Another dilemma is that the JEP needs the political support of President Duque’s government, which has been openly hostile to it. Several key provisions on alternative sanctions are impossible to determine without active collaboration from the government. For example, one idea justices are considering is choosing the current reincorporation camps where former rebels are transitioning to civilian life as potential locations for their punishment. Even though it’s up to the JEP to decide where ex-FARC commanders will be penalised, upkeep of these spaces and its inhabitants is the government’s legal responsibility.
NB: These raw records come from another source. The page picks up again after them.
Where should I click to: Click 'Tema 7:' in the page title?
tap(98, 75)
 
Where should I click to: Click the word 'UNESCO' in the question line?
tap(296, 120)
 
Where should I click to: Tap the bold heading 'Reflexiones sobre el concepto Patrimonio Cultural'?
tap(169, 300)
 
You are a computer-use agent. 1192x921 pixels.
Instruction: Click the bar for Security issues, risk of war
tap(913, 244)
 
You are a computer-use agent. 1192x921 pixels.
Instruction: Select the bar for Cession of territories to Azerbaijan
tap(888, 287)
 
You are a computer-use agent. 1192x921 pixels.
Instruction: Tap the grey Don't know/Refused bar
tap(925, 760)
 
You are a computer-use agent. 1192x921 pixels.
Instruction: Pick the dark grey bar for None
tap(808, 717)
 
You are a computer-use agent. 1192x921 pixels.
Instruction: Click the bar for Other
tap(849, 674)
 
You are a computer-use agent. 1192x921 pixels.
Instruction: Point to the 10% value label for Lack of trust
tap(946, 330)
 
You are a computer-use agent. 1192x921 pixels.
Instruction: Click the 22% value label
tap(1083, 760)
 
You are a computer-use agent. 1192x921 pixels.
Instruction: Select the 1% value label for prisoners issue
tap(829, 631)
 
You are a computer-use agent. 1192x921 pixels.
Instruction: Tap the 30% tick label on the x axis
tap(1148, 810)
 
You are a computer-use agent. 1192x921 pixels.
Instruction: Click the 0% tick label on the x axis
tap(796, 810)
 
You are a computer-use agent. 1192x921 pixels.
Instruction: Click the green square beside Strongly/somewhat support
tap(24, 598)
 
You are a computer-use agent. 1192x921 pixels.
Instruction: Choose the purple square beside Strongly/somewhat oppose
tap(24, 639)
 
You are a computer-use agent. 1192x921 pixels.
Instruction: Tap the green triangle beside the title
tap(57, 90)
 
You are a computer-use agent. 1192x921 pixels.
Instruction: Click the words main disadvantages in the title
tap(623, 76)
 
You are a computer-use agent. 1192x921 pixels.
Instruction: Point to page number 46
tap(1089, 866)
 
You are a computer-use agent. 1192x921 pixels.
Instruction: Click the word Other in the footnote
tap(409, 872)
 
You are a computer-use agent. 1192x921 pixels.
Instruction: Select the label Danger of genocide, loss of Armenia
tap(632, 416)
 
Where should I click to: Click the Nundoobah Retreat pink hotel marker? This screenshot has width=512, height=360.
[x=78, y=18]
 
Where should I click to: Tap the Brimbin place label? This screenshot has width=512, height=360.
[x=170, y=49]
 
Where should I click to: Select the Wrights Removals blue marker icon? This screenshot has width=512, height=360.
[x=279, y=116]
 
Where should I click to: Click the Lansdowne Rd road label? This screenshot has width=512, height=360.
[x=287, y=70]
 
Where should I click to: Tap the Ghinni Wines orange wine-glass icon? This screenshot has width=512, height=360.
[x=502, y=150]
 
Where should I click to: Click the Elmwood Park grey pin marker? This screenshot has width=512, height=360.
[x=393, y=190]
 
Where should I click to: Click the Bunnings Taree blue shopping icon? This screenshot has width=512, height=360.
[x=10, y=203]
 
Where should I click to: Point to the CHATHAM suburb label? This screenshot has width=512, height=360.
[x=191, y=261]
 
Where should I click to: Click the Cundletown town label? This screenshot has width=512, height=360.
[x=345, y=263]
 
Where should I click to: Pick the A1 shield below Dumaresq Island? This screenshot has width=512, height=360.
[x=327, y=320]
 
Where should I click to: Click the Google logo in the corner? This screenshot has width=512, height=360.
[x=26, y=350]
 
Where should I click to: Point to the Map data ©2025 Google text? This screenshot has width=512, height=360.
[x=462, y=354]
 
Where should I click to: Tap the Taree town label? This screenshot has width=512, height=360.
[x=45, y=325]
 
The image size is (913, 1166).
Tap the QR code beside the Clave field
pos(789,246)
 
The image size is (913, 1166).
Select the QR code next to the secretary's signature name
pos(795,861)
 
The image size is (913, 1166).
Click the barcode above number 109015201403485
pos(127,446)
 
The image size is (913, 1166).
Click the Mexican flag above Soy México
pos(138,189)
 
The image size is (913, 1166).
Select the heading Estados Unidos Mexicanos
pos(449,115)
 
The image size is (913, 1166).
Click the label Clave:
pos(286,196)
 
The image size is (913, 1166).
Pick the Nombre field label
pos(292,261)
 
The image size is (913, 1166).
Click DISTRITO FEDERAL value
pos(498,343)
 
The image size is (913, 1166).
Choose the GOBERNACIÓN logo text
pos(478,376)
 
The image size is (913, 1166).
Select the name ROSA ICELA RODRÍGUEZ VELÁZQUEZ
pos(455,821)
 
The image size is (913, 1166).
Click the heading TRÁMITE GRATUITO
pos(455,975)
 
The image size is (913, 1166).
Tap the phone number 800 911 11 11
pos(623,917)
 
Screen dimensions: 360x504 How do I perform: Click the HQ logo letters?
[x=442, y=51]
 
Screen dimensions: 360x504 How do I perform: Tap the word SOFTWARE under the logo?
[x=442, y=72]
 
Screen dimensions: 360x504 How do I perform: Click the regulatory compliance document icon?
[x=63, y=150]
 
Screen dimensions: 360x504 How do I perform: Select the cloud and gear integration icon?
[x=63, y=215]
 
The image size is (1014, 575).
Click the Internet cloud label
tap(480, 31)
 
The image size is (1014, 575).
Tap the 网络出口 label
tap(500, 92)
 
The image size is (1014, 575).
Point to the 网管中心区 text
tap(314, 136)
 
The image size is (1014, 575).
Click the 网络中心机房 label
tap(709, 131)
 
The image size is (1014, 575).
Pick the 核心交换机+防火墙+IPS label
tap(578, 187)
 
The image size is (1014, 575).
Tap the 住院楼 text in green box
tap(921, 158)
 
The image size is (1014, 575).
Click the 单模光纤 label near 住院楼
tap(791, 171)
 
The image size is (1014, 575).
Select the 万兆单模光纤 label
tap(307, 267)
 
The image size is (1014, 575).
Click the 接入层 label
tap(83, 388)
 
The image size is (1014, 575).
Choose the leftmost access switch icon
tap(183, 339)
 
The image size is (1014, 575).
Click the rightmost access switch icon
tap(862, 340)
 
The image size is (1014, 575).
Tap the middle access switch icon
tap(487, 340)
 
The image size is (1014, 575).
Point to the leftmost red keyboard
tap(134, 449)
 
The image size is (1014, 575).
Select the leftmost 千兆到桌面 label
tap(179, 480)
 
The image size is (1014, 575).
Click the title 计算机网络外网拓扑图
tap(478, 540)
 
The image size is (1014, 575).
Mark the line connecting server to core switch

Likewise, negotiating with the United Nations a mandate that enables it to monitor former rebels’ compliance with sanctions, as the peace accord states, is the sole responsibility of Duque’s Ministry of Foreign Affairs.

For the JEP to offer a novel theory for many budding peace processes around the world, it needs to define what sanctions will look like.

So far the JEP has met five times with Emilio Archila, Duque’s official in charge of the peace deal’s implementation, to determine how restorative sanctions can go hand in hand with the special development plans that are also considered as reparations for regions heavily affected by war. They have also spoken with Environment Minister Ricardo Lozano on possibly signing up former rebels to conservation efforts as a form of reparation. “There are legal and constitutional obligations that must be fulfilled. We are fully confident that the Government will understand them,” downplays Justice Martínez. But few other instances of cooperation with the government are being seen.

In the end, much of the JEP and the entire transitional justice system’s legitimacy hinges not only on its ability to strike a balance between retribution and restoration, but also in offering Colombians a clear definition of its alternative sanctions that can allay their fears. “For the JEP to offer a novel theory for many budding peace processes around the world, it needs to define what sanctions will look like,” says Santiago Pardo, who leads the Access to Justice Design Lab at Los Andes University. “That’s what’s really a novelty.”